Mr Gardiner described the “fairly represent” requirement as a “sanity check” for the accounting to be overridden where there is no real or commercial profit from a loan relationship.
Mr Gardiner submitted that there was no real profit but merely an accounting profit which was deemed to have been achieved only because the value of the loan, following the assignment, was not shown, as it should have been, at its reduced value. He said that accounting loss had been cancelled out by the notional profit when the loss was made good by repayment of the loan. He submitted that all that happened in reality was the repayment of the loan.
Mr Gardiner submitted that the notional loss had to be accounted for somewhere, and it could not be accounted for as a debit under section 84(1)(a) because Mr Chandler had treated it as an increased capital contribution to GKA but that did not arise from PLC’s loan relationship with GKBR.
He submitted that the result is that Mr Chandler’s analysis did not make any proper accounting provision for the loss represented by the reduction in the book value of the £300 million but, had he done so, it would have cancelled out the notional profit on repayment of the loan.

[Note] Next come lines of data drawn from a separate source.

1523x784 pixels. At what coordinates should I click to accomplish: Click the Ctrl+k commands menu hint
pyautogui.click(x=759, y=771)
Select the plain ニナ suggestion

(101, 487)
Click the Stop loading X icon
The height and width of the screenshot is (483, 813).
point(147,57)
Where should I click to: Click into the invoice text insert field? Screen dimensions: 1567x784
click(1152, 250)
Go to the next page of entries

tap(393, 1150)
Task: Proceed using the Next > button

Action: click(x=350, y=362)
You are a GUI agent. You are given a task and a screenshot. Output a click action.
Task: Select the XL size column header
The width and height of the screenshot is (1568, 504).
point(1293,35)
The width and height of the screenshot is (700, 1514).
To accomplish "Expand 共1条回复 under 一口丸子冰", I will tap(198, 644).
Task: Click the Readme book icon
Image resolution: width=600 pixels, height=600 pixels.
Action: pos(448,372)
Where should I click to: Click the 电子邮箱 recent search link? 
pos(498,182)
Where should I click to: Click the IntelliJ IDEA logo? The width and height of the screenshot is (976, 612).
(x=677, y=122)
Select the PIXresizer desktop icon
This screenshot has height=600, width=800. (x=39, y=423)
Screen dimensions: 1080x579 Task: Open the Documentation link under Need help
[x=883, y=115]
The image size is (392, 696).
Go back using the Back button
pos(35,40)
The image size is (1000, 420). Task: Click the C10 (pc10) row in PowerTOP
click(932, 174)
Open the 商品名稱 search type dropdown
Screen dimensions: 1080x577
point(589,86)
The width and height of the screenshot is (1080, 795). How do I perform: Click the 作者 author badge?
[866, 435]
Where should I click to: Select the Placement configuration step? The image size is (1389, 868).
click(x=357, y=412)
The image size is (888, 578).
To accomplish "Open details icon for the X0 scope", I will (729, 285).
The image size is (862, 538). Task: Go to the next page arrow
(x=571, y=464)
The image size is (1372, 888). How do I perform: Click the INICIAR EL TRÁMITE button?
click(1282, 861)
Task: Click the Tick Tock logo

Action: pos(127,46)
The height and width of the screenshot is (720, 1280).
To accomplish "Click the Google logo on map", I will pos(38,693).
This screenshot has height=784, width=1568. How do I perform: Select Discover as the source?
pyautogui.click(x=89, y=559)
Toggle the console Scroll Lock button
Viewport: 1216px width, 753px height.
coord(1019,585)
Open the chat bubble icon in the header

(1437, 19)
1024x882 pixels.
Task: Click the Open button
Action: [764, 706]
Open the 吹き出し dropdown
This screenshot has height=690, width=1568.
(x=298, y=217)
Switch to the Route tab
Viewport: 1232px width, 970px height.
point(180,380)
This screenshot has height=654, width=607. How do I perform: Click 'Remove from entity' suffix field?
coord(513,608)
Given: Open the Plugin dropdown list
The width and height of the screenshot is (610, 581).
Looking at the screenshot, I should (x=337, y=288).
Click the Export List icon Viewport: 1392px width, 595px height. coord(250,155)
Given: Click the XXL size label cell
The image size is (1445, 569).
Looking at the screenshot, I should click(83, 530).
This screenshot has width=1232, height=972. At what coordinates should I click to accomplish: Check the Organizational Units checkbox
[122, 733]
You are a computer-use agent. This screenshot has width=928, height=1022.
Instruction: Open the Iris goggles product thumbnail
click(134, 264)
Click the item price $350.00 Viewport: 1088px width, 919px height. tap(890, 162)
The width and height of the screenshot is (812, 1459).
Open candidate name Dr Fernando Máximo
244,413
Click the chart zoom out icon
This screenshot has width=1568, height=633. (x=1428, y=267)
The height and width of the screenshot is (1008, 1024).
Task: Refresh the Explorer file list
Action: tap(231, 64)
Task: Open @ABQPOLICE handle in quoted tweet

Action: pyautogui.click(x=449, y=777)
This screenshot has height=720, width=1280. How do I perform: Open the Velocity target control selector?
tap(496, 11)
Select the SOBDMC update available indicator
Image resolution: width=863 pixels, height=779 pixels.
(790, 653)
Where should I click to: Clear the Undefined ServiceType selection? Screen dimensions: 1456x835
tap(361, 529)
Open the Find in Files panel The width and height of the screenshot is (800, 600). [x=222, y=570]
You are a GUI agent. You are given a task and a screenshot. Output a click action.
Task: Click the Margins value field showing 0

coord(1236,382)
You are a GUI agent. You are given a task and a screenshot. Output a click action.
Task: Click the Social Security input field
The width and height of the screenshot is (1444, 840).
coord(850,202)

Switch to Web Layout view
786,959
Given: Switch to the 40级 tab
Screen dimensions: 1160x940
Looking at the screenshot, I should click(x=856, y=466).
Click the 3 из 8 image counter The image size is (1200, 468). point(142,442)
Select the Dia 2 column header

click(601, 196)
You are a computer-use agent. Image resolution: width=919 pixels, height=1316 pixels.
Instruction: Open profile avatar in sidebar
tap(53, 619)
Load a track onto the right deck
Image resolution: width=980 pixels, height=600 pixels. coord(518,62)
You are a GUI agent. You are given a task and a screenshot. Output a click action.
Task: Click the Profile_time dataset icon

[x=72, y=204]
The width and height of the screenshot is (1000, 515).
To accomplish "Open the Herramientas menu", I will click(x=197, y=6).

I do not accept that analysis of Mr Gardiner. In the first place, it is to be noted that in DCC Holdings (UK) Ltd v HMRC in the Supreme Court ([2010] UKSC 58, [2011] STC 326) Lord Walker JSC, with whom the other Justices agreed, said at [35] that he doubted Moses LJ’s analysis of section 84(1) as containing two criteria, one of which was required to yield to the other. Lord Walker considered that the words in section 84(1) had to be construed as a composite whole.
Secondly, no evidence was given by Mr Parish or Mr Clifford to support Mr Gardiner’s analysis. Their evidence was that it was incorrect to de-recognise part of the loan for accounting purposes, and they did not go on to give evidence of the consequences, as suggested by Mr. Gardiner, if they were wrong on that point. In effect, Mr Gardiner had to advance his analysis as a matter of law. I do not consider that PLC can do so. What is in issue is the fair representation of credits and debits in accordance with “an authorised accounting method” for the purposes of section 84(1). There is no scope for some other method set by the court itself.
Furthermore, as Mr Milne pointed out, Mr Gardiner’s analysis is incorrect in treating the reduction of the loan as a loss. The FTT and the UT accepted Mr Chandler’s evidence, and his evidence was that de-recognition of the loan was simply a re-allocation of the carrying cost of the loan. Part was re-allocated as a capital increase in an investment in GKA.
Ground 6
Finally, PLC relies on FA 1996 s.84(7) and paragraph 14 of schedule 9. Its argument is that a capital contribution to the investment by a parent company in its subsidiary is a fixed capital asset within paragraph 14(1) and so by virtue of paragraph 14(2) it is to be brought into account for the purposes of corporation tax in the same way as it would in determining the parent’s profit or loss for that period in an arm’s length transaction. It is said that the accounting credit to the loan to reflect the assignment (reducing its value) would be matched by a debit in the profit and loss account to reflect the loss.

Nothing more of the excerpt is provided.